For NFL commissioner Roger Goodell:

A pre-ordered copy of Grand Theft Auto 4- If you want to understand an NFL player you have to think like an NFL player. Since Roger can't be everywhere, and a commissioner by your side tends to kill the mood at the stripclub I see no better way for commissioner Goodell to get a look at what many NFL players aspire to be than a game simulation that encourages domestic abuse, burglary, and an overall defamation of character. THe Cincinnati Bengals helped me pay for this gift.

A DVD of ESPN's Playmakers- The NFL, pre-Goodell reign, actually made ESPN take this critically acclaimed show off the air because the league wanted to maintain their reputation as a clean and respectable organization. How's that working out for you NFL? The main characters in Playmakers dealt with issues of infidelity, steroid abuse, and contract blowups. Are we sure ESPN didn't just replay bootlegs of HBO's reality football series "Hard Knocks?"

A handheld mirror- Goodell can use this on his athletes. Each athlete questioned will have to look in the mirror and say " I actually care about the privilege that I have been given by being a player in the NFL." If they can say it 5 times and not crack a smile they will get a week taken off their suspension.
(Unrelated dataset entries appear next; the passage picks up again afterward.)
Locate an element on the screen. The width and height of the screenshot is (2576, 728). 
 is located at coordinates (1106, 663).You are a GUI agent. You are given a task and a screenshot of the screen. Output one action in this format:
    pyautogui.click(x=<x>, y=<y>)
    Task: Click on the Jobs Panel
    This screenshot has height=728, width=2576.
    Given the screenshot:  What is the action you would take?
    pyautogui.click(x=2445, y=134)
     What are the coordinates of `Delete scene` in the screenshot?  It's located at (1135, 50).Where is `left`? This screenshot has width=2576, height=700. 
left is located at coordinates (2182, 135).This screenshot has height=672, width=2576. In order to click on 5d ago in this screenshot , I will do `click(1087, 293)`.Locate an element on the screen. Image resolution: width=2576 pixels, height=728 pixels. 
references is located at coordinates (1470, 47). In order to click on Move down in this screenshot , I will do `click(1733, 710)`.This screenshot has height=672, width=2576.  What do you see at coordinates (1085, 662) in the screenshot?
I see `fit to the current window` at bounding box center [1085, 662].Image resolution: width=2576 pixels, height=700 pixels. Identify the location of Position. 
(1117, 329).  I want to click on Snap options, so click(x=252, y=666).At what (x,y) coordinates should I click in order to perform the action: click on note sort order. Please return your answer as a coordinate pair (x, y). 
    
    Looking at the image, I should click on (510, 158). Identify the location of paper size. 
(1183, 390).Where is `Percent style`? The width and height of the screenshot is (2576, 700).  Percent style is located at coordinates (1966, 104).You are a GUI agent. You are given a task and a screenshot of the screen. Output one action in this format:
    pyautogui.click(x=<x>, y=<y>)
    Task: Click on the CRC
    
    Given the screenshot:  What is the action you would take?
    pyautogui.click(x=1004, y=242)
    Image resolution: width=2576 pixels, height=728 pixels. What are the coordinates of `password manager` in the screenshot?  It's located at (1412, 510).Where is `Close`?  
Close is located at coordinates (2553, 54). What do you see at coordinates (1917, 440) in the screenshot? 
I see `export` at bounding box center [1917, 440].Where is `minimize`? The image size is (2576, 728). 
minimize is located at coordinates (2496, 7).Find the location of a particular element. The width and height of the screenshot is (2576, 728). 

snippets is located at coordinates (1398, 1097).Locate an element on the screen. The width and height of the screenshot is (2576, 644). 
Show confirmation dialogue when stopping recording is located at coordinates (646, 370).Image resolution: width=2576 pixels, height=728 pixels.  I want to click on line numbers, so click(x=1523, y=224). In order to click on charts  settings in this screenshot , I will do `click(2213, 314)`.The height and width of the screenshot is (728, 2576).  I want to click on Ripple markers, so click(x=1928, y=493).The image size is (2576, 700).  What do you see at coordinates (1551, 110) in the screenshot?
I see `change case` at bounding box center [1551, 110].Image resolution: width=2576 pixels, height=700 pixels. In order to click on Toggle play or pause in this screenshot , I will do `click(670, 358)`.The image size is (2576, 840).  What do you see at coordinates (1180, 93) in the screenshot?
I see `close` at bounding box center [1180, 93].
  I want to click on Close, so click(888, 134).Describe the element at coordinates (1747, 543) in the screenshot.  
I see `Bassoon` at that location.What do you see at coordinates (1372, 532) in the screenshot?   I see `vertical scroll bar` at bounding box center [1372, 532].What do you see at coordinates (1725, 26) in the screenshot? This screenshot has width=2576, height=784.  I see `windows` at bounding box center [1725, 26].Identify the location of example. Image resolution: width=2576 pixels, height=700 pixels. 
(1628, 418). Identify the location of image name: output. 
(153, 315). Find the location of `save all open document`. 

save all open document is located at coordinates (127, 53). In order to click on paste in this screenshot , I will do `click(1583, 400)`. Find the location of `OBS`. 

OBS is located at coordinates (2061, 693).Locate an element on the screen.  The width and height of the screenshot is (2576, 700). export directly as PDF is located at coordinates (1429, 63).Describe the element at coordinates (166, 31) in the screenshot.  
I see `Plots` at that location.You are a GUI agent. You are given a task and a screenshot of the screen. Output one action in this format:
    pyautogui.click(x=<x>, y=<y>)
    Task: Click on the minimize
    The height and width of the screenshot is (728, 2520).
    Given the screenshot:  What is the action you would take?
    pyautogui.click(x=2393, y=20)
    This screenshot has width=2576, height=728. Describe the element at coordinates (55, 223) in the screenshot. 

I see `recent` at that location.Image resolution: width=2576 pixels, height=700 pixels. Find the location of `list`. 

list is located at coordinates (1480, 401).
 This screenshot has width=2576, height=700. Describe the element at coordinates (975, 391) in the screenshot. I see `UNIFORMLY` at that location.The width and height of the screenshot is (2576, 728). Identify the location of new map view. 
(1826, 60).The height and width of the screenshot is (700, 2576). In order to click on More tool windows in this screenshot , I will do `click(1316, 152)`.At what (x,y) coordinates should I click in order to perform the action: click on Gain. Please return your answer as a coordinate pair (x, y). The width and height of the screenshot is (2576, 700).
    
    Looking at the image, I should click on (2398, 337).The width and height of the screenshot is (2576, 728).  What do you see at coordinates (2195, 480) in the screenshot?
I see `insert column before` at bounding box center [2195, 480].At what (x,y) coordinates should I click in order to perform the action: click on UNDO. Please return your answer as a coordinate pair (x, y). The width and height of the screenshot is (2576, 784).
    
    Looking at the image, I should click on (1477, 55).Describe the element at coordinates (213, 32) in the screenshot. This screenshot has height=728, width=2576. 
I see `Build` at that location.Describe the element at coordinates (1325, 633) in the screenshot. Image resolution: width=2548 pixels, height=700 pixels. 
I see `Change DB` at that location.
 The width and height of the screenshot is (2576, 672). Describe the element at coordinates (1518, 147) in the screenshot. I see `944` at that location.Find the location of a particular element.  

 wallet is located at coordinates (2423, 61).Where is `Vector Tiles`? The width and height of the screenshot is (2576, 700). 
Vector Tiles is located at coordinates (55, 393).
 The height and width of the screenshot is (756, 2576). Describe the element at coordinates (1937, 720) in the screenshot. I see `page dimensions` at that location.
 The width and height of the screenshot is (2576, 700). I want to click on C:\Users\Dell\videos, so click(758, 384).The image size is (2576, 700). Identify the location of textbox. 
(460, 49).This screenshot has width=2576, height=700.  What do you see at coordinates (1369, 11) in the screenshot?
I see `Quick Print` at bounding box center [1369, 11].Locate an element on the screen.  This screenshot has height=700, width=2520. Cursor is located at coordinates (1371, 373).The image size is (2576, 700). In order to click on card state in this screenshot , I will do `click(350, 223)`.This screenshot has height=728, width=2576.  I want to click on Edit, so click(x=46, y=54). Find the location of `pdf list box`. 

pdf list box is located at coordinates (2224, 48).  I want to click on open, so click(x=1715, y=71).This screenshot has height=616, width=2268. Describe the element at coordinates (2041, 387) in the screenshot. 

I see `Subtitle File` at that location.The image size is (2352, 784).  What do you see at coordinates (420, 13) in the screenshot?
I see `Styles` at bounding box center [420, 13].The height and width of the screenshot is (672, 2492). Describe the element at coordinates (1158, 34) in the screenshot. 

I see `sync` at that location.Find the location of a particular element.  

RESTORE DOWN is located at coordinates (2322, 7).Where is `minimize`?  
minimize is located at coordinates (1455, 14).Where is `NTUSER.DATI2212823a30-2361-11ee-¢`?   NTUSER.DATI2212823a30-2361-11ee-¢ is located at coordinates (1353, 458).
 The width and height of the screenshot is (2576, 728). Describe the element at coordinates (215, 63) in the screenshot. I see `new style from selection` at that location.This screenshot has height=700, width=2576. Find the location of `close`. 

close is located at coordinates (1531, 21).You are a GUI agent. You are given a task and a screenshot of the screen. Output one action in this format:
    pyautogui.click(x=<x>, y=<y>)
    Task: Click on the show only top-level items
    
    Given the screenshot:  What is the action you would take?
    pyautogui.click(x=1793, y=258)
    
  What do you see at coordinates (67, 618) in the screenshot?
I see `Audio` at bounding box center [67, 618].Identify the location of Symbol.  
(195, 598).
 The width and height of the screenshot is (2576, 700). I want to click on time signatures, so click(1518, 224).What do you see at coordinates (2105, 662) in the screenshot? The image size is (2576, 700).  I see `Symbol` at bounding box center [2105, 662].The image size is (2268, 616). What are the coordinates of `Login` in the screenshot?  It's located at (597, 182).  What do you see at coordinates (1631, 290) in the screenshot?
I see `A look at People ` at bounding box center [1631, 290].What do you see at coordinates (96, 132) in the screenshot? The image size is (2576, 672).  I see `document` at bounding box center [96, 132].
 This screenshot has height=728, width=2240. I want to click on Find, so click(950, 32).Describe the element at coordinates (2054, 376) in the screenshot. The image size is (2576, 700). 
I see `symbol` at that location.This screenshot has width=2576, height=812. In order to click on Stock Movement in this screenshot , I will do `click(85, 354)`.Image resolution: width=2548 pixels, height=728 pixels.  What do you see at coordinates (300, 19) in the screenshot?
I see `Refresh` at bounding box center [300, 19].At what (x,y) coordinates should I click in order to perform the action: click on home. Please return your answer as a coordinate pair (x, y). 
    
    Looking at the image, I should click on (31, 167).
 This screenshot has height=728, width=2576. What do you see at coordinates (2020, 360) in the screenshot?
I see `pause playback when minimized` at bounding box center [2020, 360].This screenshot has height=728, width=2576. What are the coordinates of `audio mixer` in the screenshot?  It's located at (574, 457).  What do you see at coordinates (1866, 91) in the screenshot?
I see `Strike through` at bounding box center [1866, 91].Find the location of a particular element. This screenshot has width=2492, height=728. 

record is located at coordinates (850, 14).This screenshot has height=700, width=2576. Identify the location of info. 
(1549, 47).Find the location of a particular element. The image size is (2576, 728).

Goodell will then turn out the lights and play a game of "Bloody Deacon" where the player will say Deacon's name 5 times, and then proceed to take a vicious headslap from a ghostly image of Deacon Jones.

For MLB Commisioner Bud Selig:

A copy of the San Franciso Giants' schedule- Like it or not, Mr. Selig, you have dug your own grave. You took all the credit for the lovefest that Mark McGwire and Sammy Sosa created, as their bodies grew to eyepopping proportions, now you must weather the storm that comes with the asinine Barry Bonds in his pursuit of Hank Aaron's record. You should be at every game the Giants play until the mockery of a record is finished. And you will stand and applaud Bonds, because at the end of the day he is the face of the monster you created. 

A seatbelt: This will be attached to the seat Mr. Selig occupies, just in case the weasel gets any thoughts of making a break out of the ballpark.

A copy of Mary Shelley's Frankenstein: A classic tale of horror that deals with an egomaniacal man who bends the rules in order to resurrect life into the heart of his work, only to have his prized creation turn on him. Surely the connection won't be lost on Bud Selig.

A coupon to Visible Changes Hair Salon- I would have saved money and sent him to Supercuts but that clearly isn't working for Selig currently. So we will splurge a little. The idea of Selig sporting highlights may be the one thing that could make him more laughable than he is now.

And finally, for NBA Commissioner David Stern-(who gets a few more gifts because he is having the worst week of all)

A CD of Journey's Greatest Hits- Commissioner Stern, please skip to the track "Don't Stop Believin'" and put it on repeat. You need something that will give you a reason to be optimistic. Although that song didn't help Tony Soprano out too much did it? (Or did it? I still have NO IDEA what happened at the end of the series finale!)

Just for Men Haircolor- Anyone who saw David Stern's press conference addressing Tim Donaghy's gambling on games would have noticed the commish aged 10 years in that hour. His hair, once as black as night, is making him look like a midget version of Matlock. Pat Riley will assist me with this gift, and help apply the haircolor to Stern's head.

a DVD of The Wizard of Oz- Buck up Lil' David. If things don't get better you can always join the Lollipop Guild. And let's remember, sometimes you wanna go where everybody looks you in eye. Just follow the Yellow Brick Road, and that is not a nickname for Shaq's free throw percentage.

A copy of Casino and Goodfellas-Pen to the neck, Stern. Think about it.

an all expenses paid vacation to Las Vegas- Hmm... maybe not.

So there you have it. Hopefully these gifts will ease the pain that these 3 gentlemen of sport are experiencing. But you guys better shape up or next year it will be a sack full of bench clearing brawls, police blotters, and a Red Sox team Viagra scandal that will make visions of Barry Bonds dance through your heads!